When to Use This Skill

Activate this skill when you need to:

  • Search past conversations: "Find conversations about authentication bugs"
  • Generate insights: "Create a weekly activity report"
  • Understand patterns: "What files do I modify most often?"
  • Extract knowledge: "What solutions have I used for React performance?"
  • Visualize activity: "Show my conversation timeline"
  • Start dashboard: "Launch the insights dashboard"

Key Features

1. Automatic Conversation Processing

The skill automatically processes conversations from ~/.claude/projects/[current-project]/:

  • JSONL Parsing: Decodes base64-encoded conversation content
  • Metadata Extraction: Timestamps, message counts, file interactions, tool usage
  • Topic Detection: Keyword extraction and pattern recognition
  • Incremental Updates: Only processes new or modified conversations
  • SQLite Index: Fast metadata queries without reprocessing

2. RAG-Powered Semantic Search

Beyond keyword matching, find conversations by meaning:

  • Vector Embeddings: Uses sentence-transformers for semantic understanding
  • ChromaDB Storage: Efficient vector similarity search
  • Context Preservation: Maintains conversation structure and metadata
  • Ranked Results: Most relevant conversations first with similarity scores
  • Snippet Preview: See matching content in context

Example Searches:

"debugging memory leaks in React components"
"implementing JWT authentication with refresh tokens"
"fixing TypeScript strict mode errors"
"optimizing build performance with Vite"

3. Intelligent Insight Generation

Automatically detect patterns and generate reports:

Pattern Detection:

  • File hotspots (frequently modified files)
  • Tool usage patterns (most used Claude Code tools)
  • Activity trends (conversations over time)
  • Topic clusters (recurring themes)
  • Collaboration patterns (file co-modification)

Report Types:

  • Weekly Activity Summary: Overview of recent work with metrics
  • Project Knowledge Extraction: Key learnings and solutions
  • File Interaction Heatmap: Which files are most active
  • Tool Usage Analytics: How you use Claude Code tools
  • Custom Reports: Flexible template system

4. Optional Interactive Dashboard

Launch a local web dashboard for rich visualization:

  • Conversation Timeline: Visual history with filters
  • Interactive Search: Real-time semantic + keyword search
  • Insights Panel: Auto-generated reports with charts
  • File Explorer: See all conversations touching each file
  • Activity Analytics: Visualize patterns and trends

Tech Stack: Next.js 15, React Server Components, Tailwind CSS, Recharts

Interaction Modes

Mode 1: Search Conversations

When to use: Find specific past conversations

Process:

  1. Ask: "Search conversations about [topic]"
  2. Skill performs RAG semantic search
  3. Returns ranked results with context snippets
  4. Optionally show full conversation details

Example Triggers:

  • "Find conversations about React performance optimization"
  • "Search for times I fixed authentication bugs"
  • "Show me conversations that modified Auth.tsx"
  • "What conversations mention TypeScript strict mode?"

Output Format:

Found 5 conversations about "React performance optimization":

1. [Similarity: 0.89] "Optimize UserProfile re-renders" (Oct 25, 2025)
   Files: src/components/UserProfile.tsx, src/hooks/useUser.ts
   Snippet: "...implemented useMemo to prevent unnecessary re-renders..."

2. [Similarity: 0.82] "Fix dashboard performance issues" (Oct 20, 2025)
   Files: src/pages/Dashboard.tsx
   Snippet: "...React.memo wrapper reduced render count by 60%..."

[View full conversations?

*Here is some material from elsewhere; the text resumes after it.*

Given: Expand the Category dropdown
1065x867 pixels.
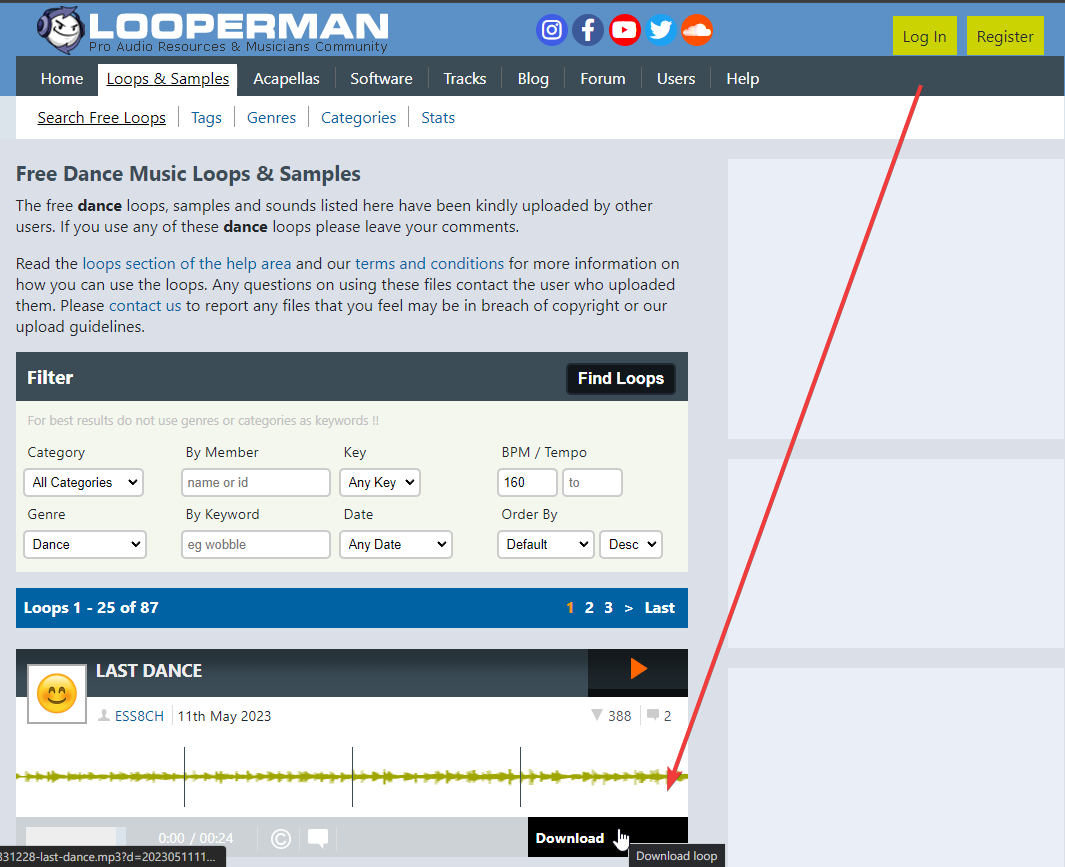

Type the number]

Mode 2: Generate Insights

When to use: Understand patterns and trends

Process:

  1. Ask: "Generate insights for [timeframe]"
  2. Skill analyzes metadata and patterns
  3. Creates markdown report with visualizations
  4. Offers to save report to file

Example Triggers:

  • "Generate weekly insights report"
  • "Show me my most active files this month"
  • "What patterns do you see in my conversations?"
  • "Create a project summary report"

Report Sections:

  • Executive Summary (key metrics)
  • Activity Timeline (conversations over time)
  • File Hotspots (most modified files)
  • Tool Usage Breakdown (which tools you use most)
  • Topic Clusters (recurring themes)
  • Knowledge Highlights (key solutions and learnings)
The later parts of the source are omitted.